Computers were more successful than doctors in the detection of lung cancer based on the results of the scanner in the new research and offered a new insight into the future of artificial intelligence in medicine.
Identifying patterns and interpreting images – the same skill with which people read the results of the scanner – is a very promising area when it comes to artificial intelligence.
By storing huge amounts of data in systems called artificial neural networks, researchers have been able to train computers to recognize patterns associated with a particular situation.
This system monitors the algorithm and, in the meantime, learns. The more data is stored, the more accurate it is. This process is called deep learning and is already used to enable computers to understand speech and register objects – so the autonomous car recognizes the stop sign.
Google has created systems that help pathologists to read microscopic slides, and ophthalmologists in diagnosing eye diseases.

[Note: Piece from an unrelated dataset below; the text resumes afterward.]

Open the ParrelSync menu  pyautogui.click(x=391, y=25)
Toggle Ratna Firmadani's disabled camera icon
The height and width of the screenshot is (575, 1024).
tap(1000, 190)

Researchers from Google and several other medical centers in the new research have applied artificial intelligence to the results of a scanner recorded for the diagnosis of lung cancer, which has only claimed 1.7 million lives in the past year.
In addition to detecting cancer, the scanner also identifies spots that can develop into cancer later, so radiologists can classify patients in risk groups and assessments in which patients need biopsy or more frequent control. The scanner, however, can override a tumor or benign spot replacements for malignant, and different radiologists who examine the same image can have completely different opinions.
The researchers thought that computers might be better able to do a job than a doctor. They created a neural network and gave her photos of patients whose diagnoses had already been determined.
“The whole experimental process seems to be like teaching a student at school,” says Dr. Daniel Ce from Google, the author of the research article. “We use huge data sets to train the machine, give us lessons and quizzes so that we can begin to learn what cancer is and what it wants, and what will not develop in cancer in the future.”
The system was tested in 6,716 cases in which the diagnosis is already known and in 94 percent of cases it has been diagnosed with accurate diagnosis.
Compared to six extraordinary radiologists, the deep learning system had less false positives and negative diagnoses.
Dr. Erik Topol, who writes about artificial intelligence in medicine, but did not participate in the study, said: “I am pretty sure this discovery will be useful, but it must be proven first.”
A radiologist who misinterprets the recording can harm one patient, while the artificial intelligence system that does not work can perfectly harm many, warns Dr. Topol. Before this system is used in practice, he adds, it should be tested in real terms.
“We work with institutions around the world to find out which is the most productive way to implement this technology in clinical practice,” says Dr. Ce. “We do not want to run in front of the ore.”